# Assignment 1 - Plotting Weather Patterns

For this assignment, I was instructed to:

1. Read the documentation and become familarized with the dataset. Then, write some Python code which returns a line graph of the record high and record low temperatures by day of the year over the period 2005-2014. The area between the record high and record low temperatures for each day should be shaded.
2. Overlay a scatter of the 2015 data for any points (highs and lows) for which the ten year record (2005-2014) record high or record low was broken in 2015.
3. Watch out for leap days (i.e. February 29th), it is reasonable to remove these points from the dataset for the purpose of this visualization.
4. Make the visual nice!

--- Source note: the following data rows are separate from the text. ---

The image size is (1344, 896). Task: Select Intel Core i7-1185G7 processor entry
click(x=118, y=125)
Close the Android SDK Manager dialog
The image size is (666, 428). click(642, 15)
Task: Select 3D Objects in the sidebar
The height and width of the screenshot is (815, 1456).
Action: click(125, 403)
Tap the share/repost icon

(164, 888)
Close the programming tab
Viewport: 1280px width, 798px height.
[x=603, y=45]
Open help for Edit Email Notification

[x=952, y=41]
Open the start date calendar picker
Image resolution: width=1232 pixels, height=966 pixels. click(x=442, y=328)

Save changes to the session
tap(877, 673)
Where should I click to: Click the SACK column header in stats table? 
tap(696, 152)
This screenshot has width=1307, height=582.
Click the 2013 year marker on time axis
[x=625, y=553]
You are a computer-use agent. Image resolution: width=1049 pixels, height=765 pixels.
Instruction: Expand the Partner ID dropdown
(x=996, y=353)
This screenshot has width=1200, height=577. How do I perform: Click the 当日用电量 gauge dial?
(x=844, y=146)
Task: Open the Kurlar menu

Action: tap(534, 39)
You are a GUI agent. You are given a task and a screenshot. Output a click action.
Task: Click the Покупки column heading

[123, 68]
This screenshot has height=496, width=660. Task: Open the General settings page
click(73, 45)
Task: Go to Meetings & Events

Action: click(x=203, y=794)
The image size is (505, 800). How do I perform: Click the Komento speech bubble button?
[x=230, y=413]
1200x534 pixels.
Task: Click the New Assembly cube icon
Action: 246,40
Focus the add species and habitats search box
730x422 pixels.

Leverage principles from the first module in this course (Alberto Cairo's principles in Graphic Lies, Misleading Visuals). Consider issues such as legends, labels, and chart junk.


An NOAA dataset is available in the file `station.csv`.

Each row in the assignment datafile corresponds to a single observation.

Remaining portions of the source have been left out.